Lucille Armstrong in 1983
A former dancer at Harlem's Cotton Club, Lucille Armstrong became a community activist after Louis's death, drafted by Gov. Rockefeller. Deciding drug rehabilitation wasn't her thing, she chose an appointment on the NY Committee on Aging. 

Riccardi, who is the archivist at the Louis Armstrong House Museum in Queens, credits Lucille with preserving Armstrong's letter to Glaser, and his taped audio version.  

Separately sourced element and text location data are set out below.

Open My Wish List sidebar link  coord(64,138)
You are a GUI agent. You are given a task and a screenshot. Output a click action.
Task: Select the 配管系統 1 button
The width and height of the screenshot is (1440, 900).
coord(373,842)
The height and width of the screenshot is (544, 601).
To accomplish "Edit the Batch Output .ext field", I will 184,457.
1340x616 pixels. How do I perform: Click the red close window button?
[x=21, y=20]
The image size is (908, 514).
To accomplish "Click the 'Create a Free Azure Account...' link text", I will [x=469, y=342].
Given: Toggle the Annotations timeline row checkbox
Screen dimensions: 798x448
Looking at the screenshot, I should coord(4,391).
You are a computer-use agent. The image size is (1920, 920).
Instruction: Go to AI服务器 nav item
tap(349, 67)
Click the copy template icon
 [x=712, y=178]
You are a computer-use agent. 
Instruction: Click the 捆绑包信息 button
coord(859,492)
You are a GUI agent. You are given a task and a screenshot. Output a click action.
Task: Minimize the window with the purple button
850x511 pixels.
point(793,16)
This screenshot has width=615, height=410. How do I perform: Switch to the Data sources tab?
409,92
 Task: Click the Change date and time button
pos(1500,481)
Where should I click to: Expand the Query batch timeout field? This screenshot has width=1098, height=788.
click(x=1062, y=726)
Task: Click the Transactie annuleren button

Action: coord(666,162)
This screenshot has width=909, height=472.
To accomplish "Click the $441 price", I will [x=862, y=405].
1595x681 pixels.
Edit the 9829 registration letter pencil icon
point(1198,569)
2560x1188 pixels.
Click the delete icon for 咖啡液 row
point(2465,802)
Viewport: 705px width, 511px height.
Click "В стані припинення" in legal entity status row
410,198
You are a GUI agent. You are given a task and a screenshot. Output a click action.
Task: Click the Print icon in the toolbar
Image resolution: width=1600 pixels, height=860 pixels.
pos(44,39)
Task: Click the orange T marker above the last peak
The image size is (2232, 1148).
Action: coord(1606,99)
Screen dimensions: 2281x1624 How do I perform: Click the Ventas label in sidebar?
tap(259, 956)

"Can you imagine anyone giving Lucille all of those headaches and grief over a mere small pittance such as gage, something that grows out in the backyard among the chickens and so forth,” Louis emoted in his letter. “I just won't carry on with such fear over nothing and I don't intend to ever stop smoking it, not as long as it grows. And there is no one on this earth that can ever stop it all from growing. No one but Jesus--and he wouldn't dare. Because he feels the same way that I do about it."

The San Francisco hotel
where Louis wrote about gage.
Gage “ain't nothin' but medicine," Louis concluded, words that will resonate with medical marijuana advocates in the city where he wrote them. The medical marijuana movement began in San Francisco, where activist Dennis Peron rallied the HIV/AIDS community to fight for their rights in the early 1990s. The state Proposition 215 followed in 1996, making California the first state to legalize marijuana for medicine.

Those events and others will be marked by a conference happening January 26 & 27 at Ft. Mason Conference Center in San Francisco, sponsored by California NORML. The conference will take place at the 100th anniversary of cannabis prohibition in California. 

It’s high time to end the Hundred Year Weed War that has harassed and imprisoned so many of our citizens, including some of our best and brightest.